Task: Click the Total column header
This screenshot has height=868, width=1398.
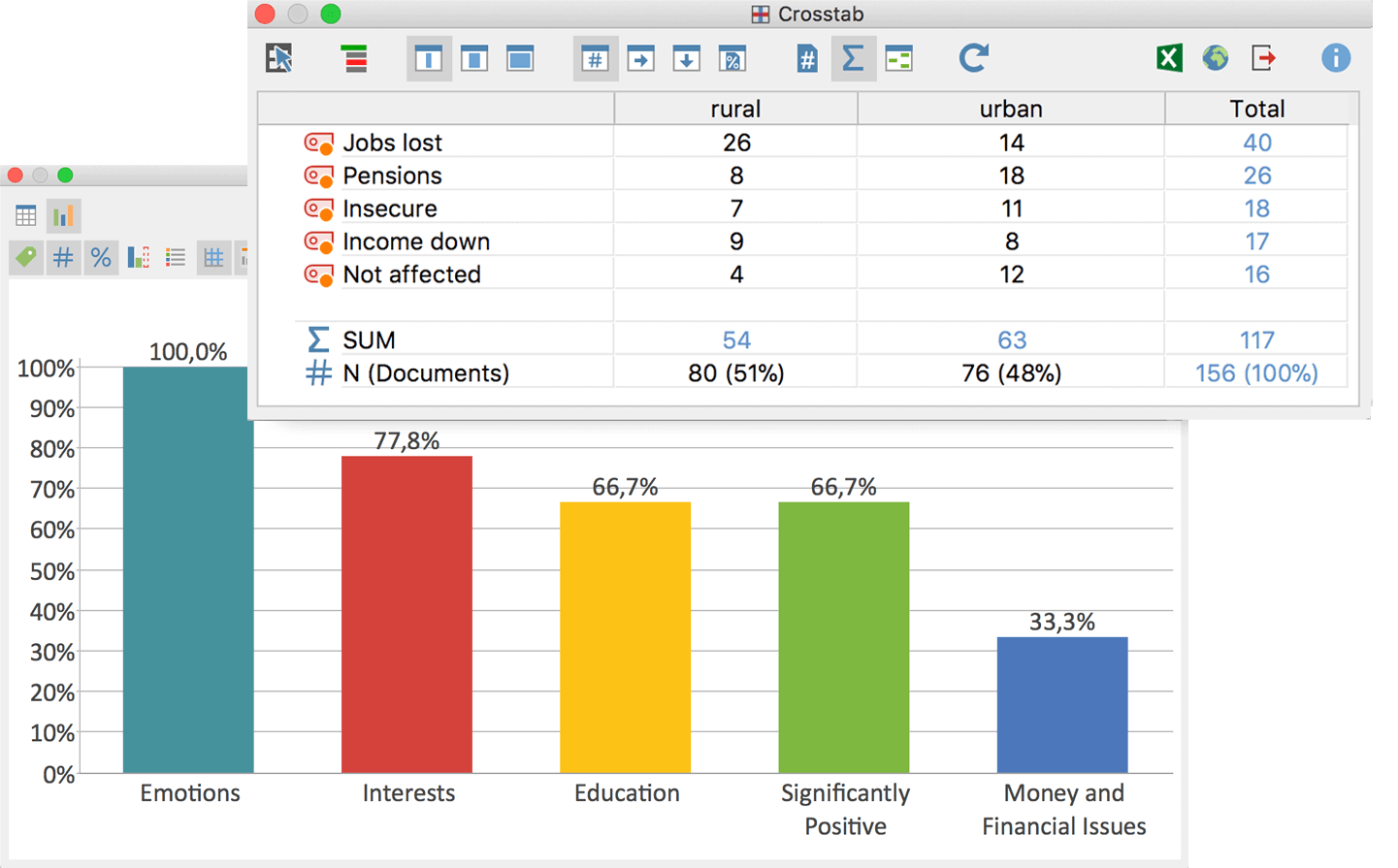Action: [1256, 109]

###

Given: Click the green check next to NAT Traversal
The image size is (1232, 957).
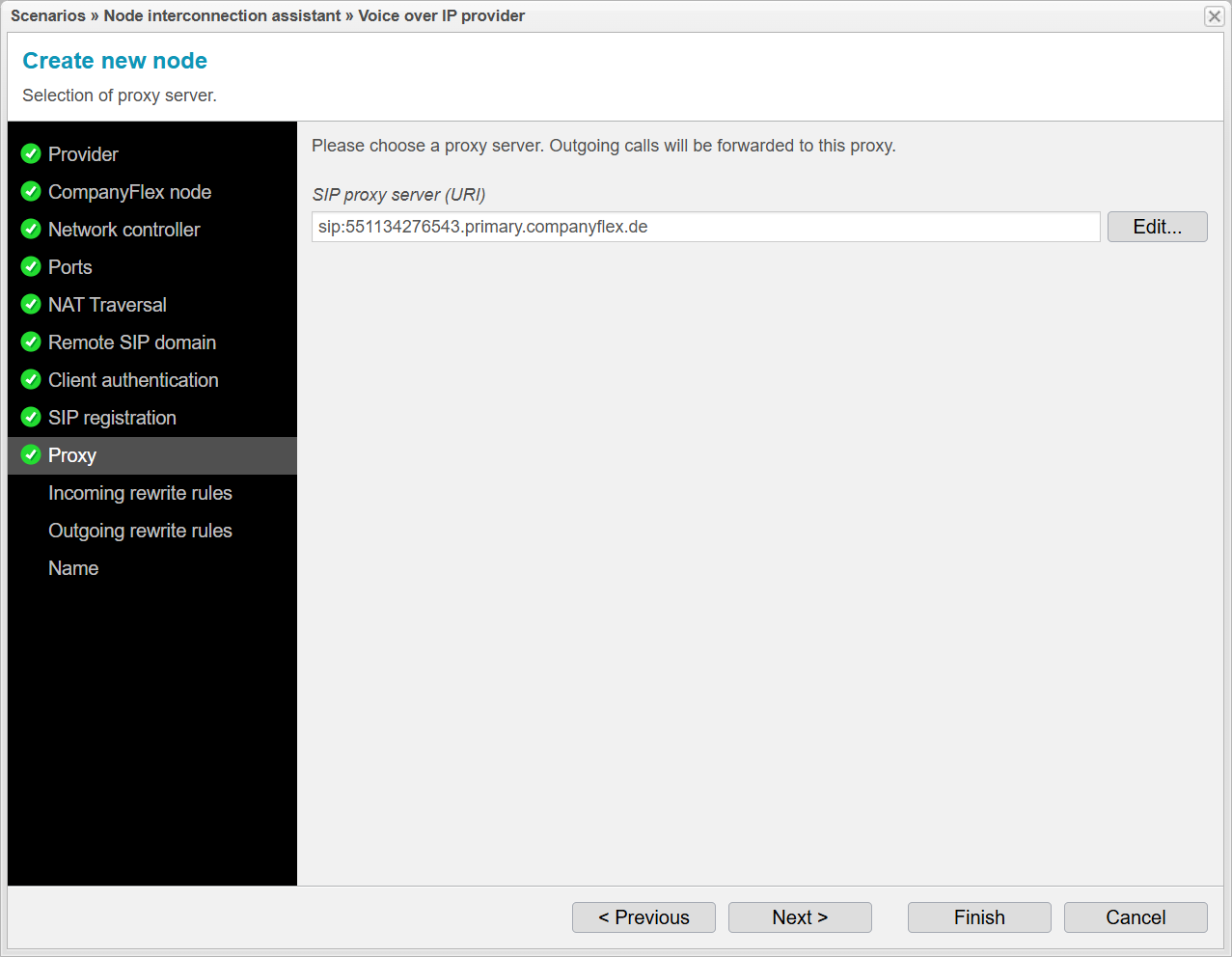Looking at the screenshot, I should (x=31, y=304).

###

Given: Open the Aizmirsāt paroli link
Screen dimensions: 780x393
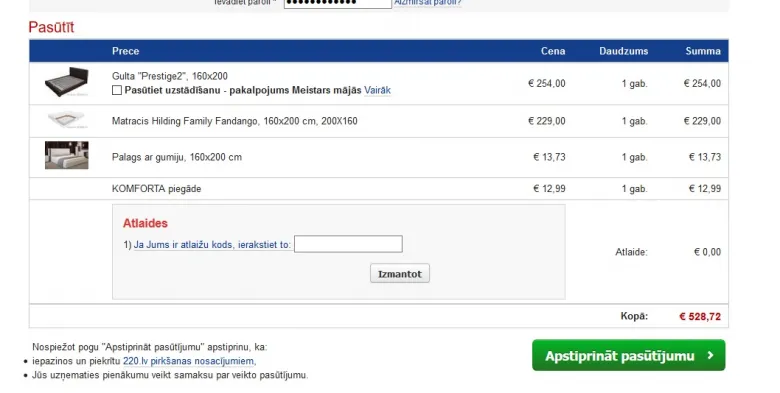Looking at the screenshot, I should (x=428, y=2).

###

What you have to do | Using the records above, give the count of lines with the word "Given", and write nothing more.

Exercise answer | 2